I’m stunned. I had imagined that with Sarah, Gladys had finally found the whole package: a woman who loved her as passionately as I had and also possessed the endurance to go the distance. Now I have to grieve the fact that she didn’t.

Sarah shows me pictures: Gladys as I knew her, fat and effusive. Gladys after her gastric bypass, looking strangely gaunt. Gladys after her cancer diagnosis, shrunken into a wheelchair, an odd cap perched on her bald head. Gladys in her favorite red tennis shoes.

“She was cremated in those shoes,” Sarah tells me. “She said she’d run as far as she could in them, until her hawk, her gavilán, picked her up to carry her to the next world.”


The following day I meet Sarah and a ragtag band of Gladys’s friends, mostly older Puerto Rican lesbians, on Baker Beach, just west of the looming orange pillars of the Golden Gate Bridge. The women lug a boombox, an armload of long-stemmed red carnations, and a photo album. Together we struggle across the sand in sweaters and fleece, fighting a chill wind. It’s November, always an iffy time for weather in San Francisco, and the cold and fog are fierce. Still, we sing along with the merengue CDs Gladys loved. Then we each pay tribute to the woman we knew.

It doesn’t seem appropriate in this crowd of mourners to say that Gladys’s biggest gift to me was sex, and perhaps it’s not even true. All those years with a woman who talked with the dead opened me up in other ways, too.

For instance, I had a visit from Gladys herself a few nights after she died. She seemed a little confused. “Am I dead?” she asked me in Spanish.

“Yes,” I told her. “You are.”

With that settled, Gladys got straight to the point. It was a conversation I think she’d wanted to have for a long time. “Why did you leave me?” she asked.

“I’m just like that,” I told her. “It wasn’t your fault. I’m just not good at staying.”

I’m not like that,” Gladys said forcefully. “I would have stayed.”

“Yes,” I told her. “I know.” Then I woke up.

How do you leave someone in whose arms you’ve arched, screamed, shaken, and wept?
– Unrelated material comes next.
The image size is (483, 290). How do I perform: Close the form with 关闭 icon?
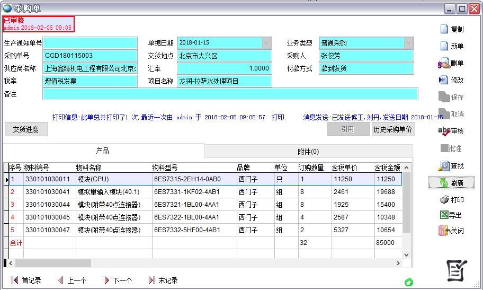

How do you leave someone to whom you’ve given not only your figurative heart but also your actual kidney, an organ that Chinese medicine views as even more crucial?

The truth is, donating a kidney was easy; I had a spare. It was caring for Gladys day after day that was too much for me.

So what can I say about a fifty-eight-year-old woman who died? That she loved Ricky Martin, and yappy little lap dogs, and tostones, and me. And that now, when I add it all up, I can see that I got more from her than I ever gave.